Stored data

*****

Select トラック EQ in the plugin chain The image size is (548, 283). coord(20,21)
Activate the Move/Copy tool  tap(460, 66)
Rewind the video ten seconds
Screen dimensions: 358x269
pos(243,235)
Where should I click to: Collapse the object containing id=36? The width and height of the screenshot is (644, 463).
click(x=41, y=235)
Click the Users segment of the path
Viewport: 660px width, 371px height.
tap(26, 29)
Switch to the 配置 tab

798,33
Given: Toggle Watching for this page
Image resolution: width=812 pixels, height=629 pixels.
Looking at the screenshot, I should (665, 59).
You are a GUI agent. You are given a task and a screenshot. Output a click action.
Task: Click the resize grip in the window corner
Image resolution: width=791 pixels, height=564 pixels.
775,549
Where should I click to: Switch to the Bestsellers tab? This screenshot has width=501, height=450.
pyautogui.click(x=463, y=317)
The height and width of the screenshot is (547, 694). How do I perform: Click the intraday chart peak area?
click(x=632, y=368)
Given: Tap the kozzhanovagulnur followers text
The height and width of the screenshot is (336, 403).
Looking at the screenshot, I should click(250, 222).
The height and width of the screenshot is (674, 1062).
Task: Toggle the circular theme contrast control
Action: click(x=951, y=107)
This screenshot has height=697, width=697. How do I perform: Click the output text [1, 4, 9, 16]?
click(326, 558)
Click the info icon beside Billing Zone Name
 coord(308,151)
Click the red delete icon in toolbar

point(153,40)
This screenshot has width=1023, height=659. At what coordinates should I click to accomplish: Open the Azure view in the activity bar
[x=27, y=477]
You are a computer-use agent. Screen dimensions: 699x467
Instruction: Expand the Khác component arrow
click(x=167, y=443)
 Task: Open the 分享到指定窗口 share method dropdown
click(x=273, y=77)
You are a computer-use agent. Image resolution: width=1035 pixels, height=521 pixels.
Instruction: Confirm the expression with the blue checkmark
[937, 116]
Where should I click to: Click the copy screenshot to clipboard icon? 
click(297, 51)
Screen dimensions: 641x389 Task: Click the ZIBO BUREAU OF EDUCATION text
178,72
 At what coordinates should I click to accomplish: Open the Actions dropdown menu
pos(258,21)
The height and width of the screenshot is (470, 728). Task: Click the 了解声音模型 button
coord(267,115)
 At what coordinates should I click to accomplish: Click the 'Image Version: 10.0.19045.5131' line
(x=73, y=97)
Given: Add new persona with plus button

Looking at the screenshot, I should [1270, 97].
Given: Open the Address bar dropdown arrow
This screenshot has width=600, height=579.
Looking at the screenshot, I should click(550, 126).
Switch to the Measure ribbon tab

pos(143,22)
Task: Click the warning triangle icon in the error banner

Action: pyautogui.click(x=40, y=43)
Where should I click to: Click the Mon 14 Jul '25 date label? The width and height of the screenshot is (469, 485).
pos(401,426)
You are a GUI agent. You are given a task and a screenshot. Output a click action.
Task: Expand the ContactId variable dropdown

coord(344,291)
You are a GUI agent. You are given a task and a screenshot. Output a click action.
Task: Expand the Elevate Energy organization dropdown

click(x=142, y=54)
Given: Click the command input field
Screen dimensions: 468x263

*****

*WHAT TO PRODUCE*
Nothing should appear in the answer except the lines above from the line with "Task: Click the resize" through the line with "Given: Tap the", both included, written out exactly.

*ANSWER TO THE EXERCISE*
Task: Click the resize grip in the window corner
Image resolution: width=791 pixels, height=564 pixels.
775,549
Where should I click to: Switch to the Bestsellers tab? This screenshot has width=501, height=450.
pyautogui.click(x=463, y=317)
The height and width of the screenshot is (547, 694). How do I perform: Click the intraday chart peak area?
click(x=632, y=368)
Given: Tap the kozzhanovagulnur followers text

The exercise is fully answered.